Auch bei an sich guter Versorgung mit Eiweiß gibt es aus sportwissenschaftlicher Sicht einige Kriterien, die für einen gezielten Muskelaufbau beachtet werden sollten. Das sind – neben der Menge der aufgenommenen Proteine – auch der Zeitpunkt der Einnahme und die Art der Eiweiße, die zugeführt werden. Erfolgt die Proteinzufuhr über Eiweißpulver, ist auch die Art und Anzahl der verwendeten Zusatzstoffe von Bedeutung.
Viele Sporttreibende versuchen deshalb, die Zusammensetzung und Menge der Proteine, die sie zu sich nehmen, gezielt zu beeinflussen. Lange Zeit galt auch unter Sportwissenschaftlern die Meinung, dass eine optimale Proteinzufuhr immer kurze Zeit nach dem Training erfolgen sollte – innerhalb des sogenannten 'anabolen Fensters'. Diese Annahme gilt in dieser Form mittlerweile als überholt.

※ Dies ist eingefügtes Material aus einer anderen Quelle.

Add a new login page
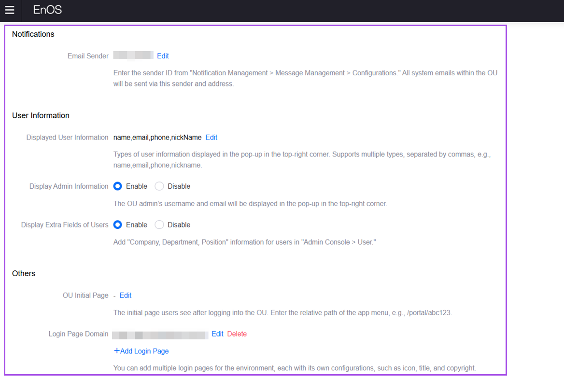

In einer Metaanalyse aus dem Jahr 2013, die Studien mit mehr als 1000 Teilnehmern umfasst, kommen die beteiligten Autoren zu dem Schluss, dass eine Einnahme kurz nach dem Training zwar die Proteineinlagerung in den Muskel beschleunigt. Allerdings dürfte die effektivste Proteinbildung erst sechs bis acht Stunden nach dem Training erfolgen – einige Sportwissenschaftler empfehlen daher, Proteinpräparate in kleineren Dosierungen alle zwei Stunden nach dem Training einzunehmen.
Für einen gezielten Muskelaufbau eignet sich Krafttraining in Kombination mit Proteinen, die über eine hohe biologische Wertigkeit verfügen, am besten. In unserer natürlichen Nahrung finden sich Proteine mit hoher biologischer Wertigkeit hauptsächlich in Rindfleisch, für Vegetarier bietet eine Mischung aus Ei und Kartoffeln einen guten Ersatz. Magermilch und Molke sind nach dem Training ebenfalls gute Eiweißlieferanten: Das besonders hochwertige Molkenprotein gilt nicht zu Unrecht als Spitzenreiter im Bereich der Nutrition-Produkte.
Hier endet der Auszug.